EXCERPT:
• • • • • • •

In The Small House of Allington, the word that rings repeatedly in Trollope's narrator's language about Crosbie in the early chapters of the book is 'ungenerous.' Crosbie is 'ungenerous' we are told again and again, and we see how immediately upon their sexual trysts being over, he values Lily less -- and makes her feel it. Trollope hopes we remember this. If not we have Lily's mother to remind her and us;

'when a horse [meaning by metaphor Crosbie] kicks and bites, you know his nature and do not go near him. When a man has cheated you once, you think he will cheat you again, and you do not deal with him (p. 185).

He provides us with Crosbie's letter which Mrs Dale is accurate to say 'tells badly on the man' (p. 180). The second and third paragraph are self-serving in places they should not be; he is the weasel who regrets deeply he has not gained all the prizes he meant to gain. That he has the nerve to say in the letter he loved Lily all the while marrying the other woman suggests he is unashamed. It is a highly complex letter which also makes us sympathetic towards Crosbie, but in the assumption remarks such as these will make his case with Lily it tells very badly. He also treats Lily as an object, and is self-justifying towards the end where it ought to make some reference to what Lily would know in revealing to the world how she has felt. He cares not.

• • • • • • •

DATASET CONTENT:
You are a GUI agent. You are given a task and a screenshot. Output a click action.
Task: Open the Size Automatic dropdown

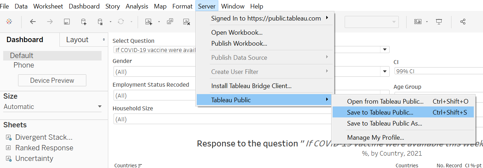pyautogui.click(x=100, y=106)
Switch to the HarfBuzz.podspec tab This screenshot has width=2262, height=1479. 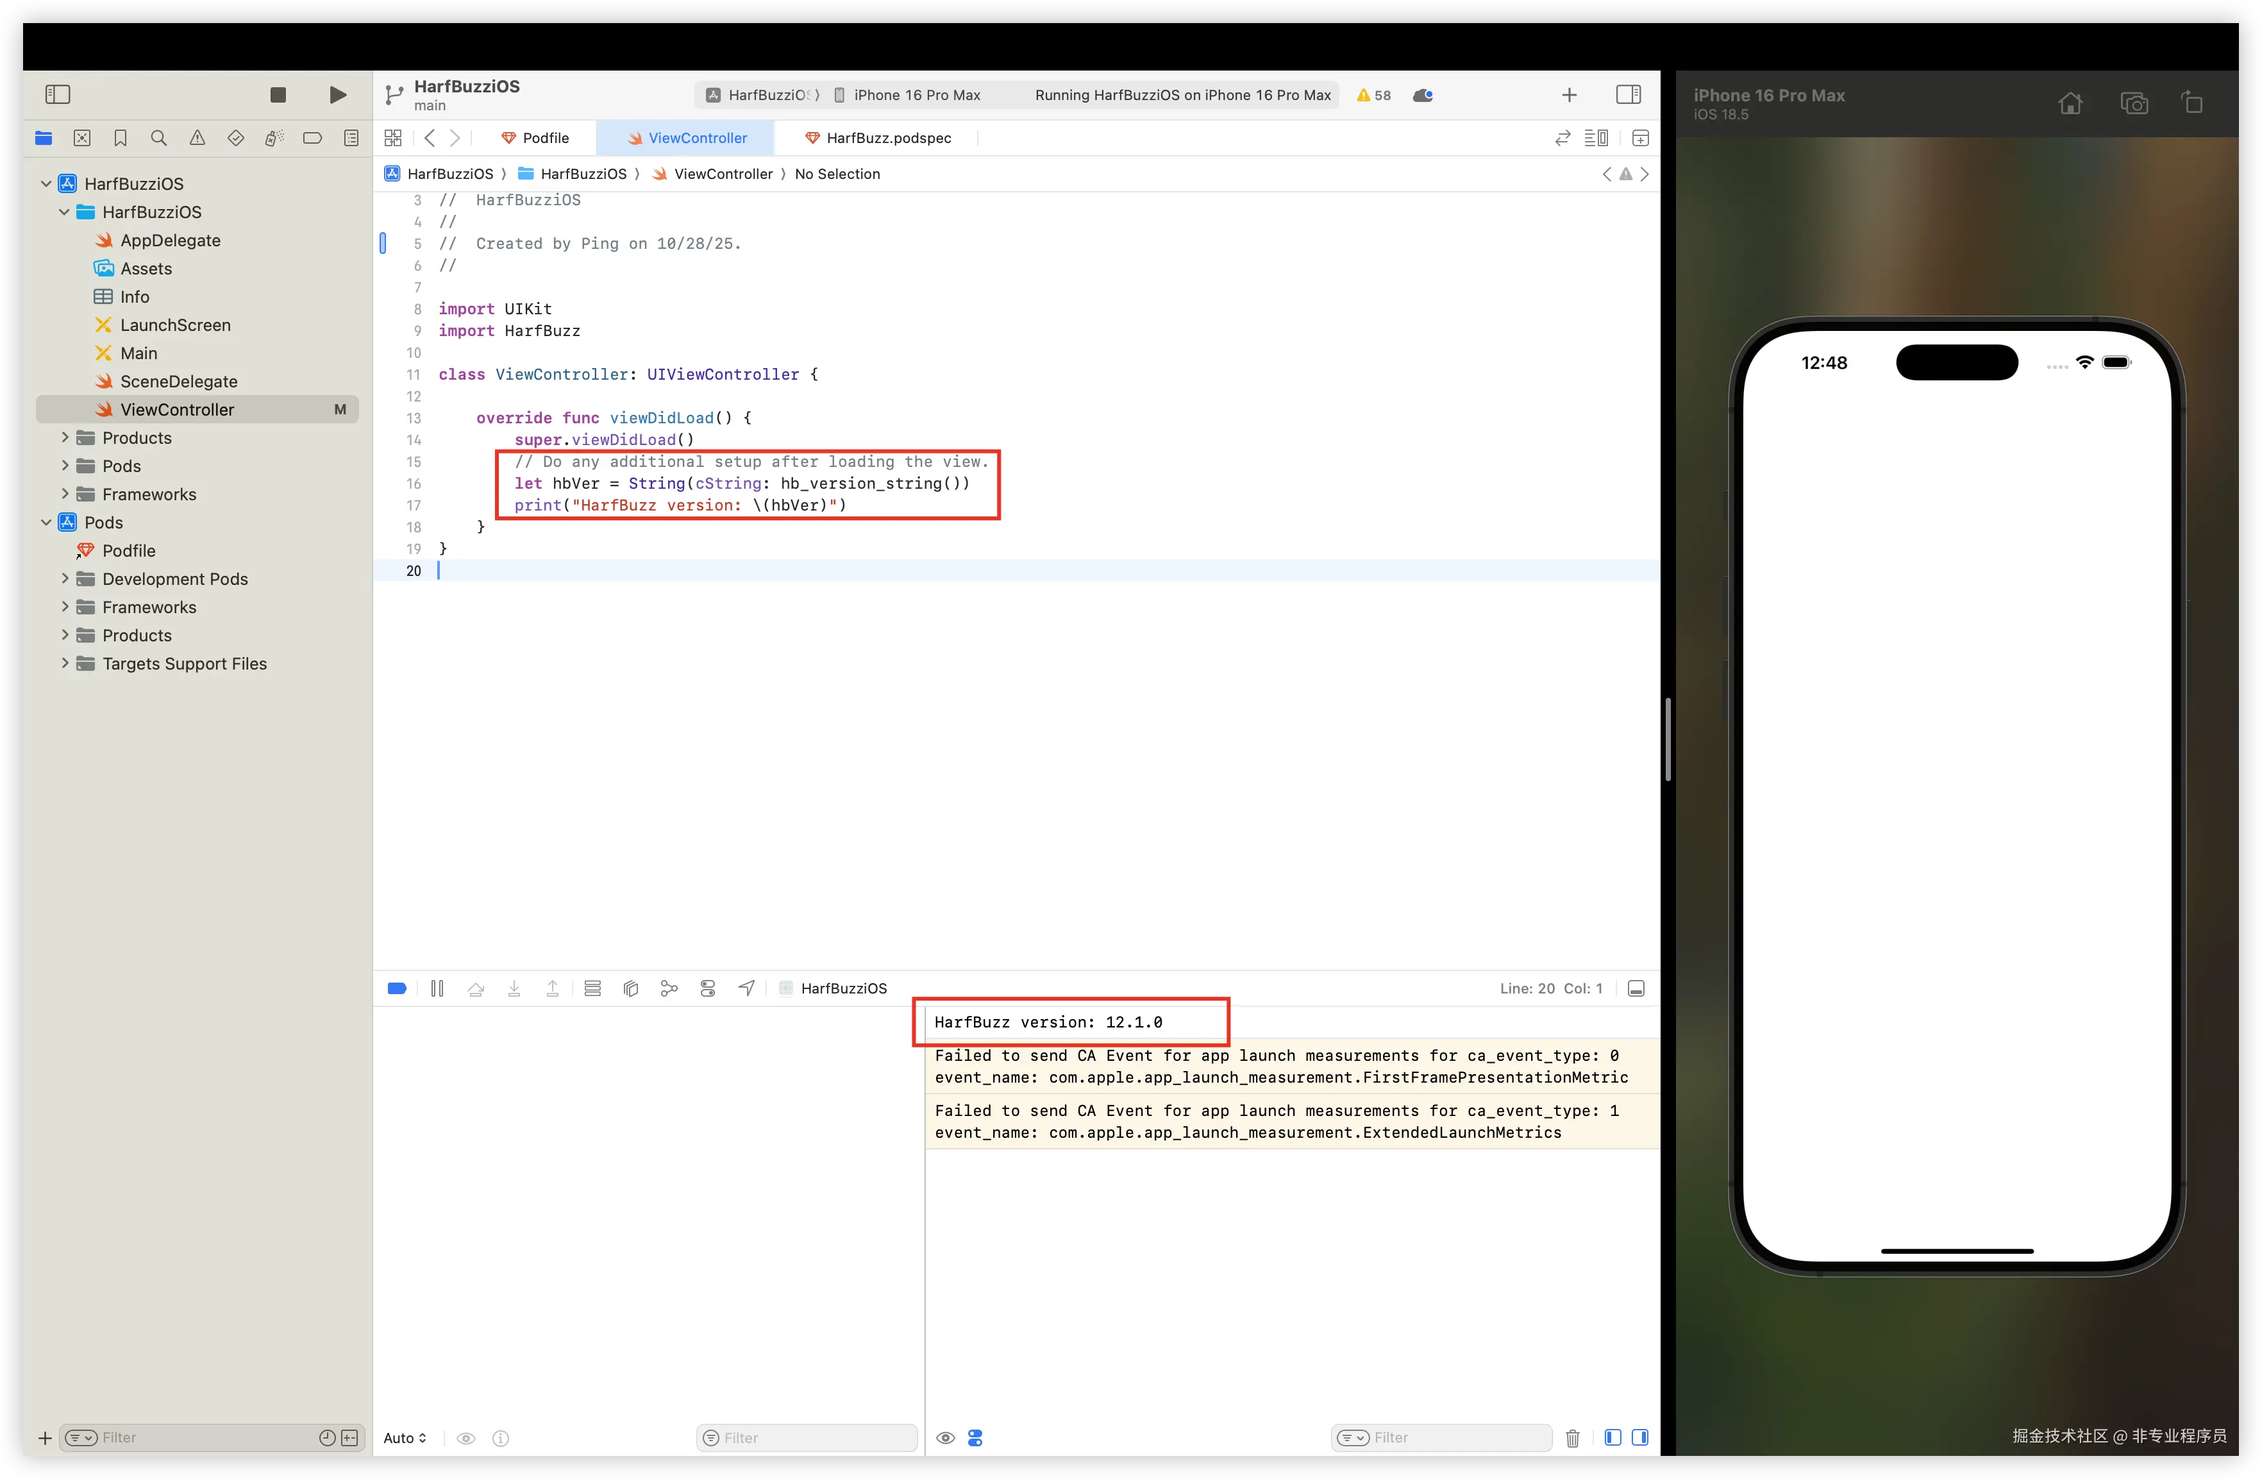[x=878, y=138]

• • • • • • •

Would you carry on the essay about Crosbie in Trollope's The Small House of Allington, starting after its final sentence, "He cares not"?

There is, though, a problem with this kind of analysis. There are minds which cannot feel certain kinds of sensitive emotions; they can't imagine being anything but themselves. Thus what is outside their experience and feels painful, they deny and bad-mouth. To call something sentimental is a good a bad- mouthing word as any. The key is to keep away from yourself any imputation of such emotions which might make you less respectable to people in society where hardness and coarseness reigns supreme in gaining dominant advantage -- as most people are this way. Those who cannot imagine that someone can love so abjectly, especially that it could be themselves so in need, turn away. Note how all this escapes any moral codes whatsoever. There is no good nor evil here: there is only human nature. To return to Baldwin, he says the sentimentalist wants to believe there are people whose hands are clean, who have nothing to gain, who act altruistically out of strength all the time. But 'the battle is in ourselves' where 'we betray ourselves by greed, by gult, by blood lust'.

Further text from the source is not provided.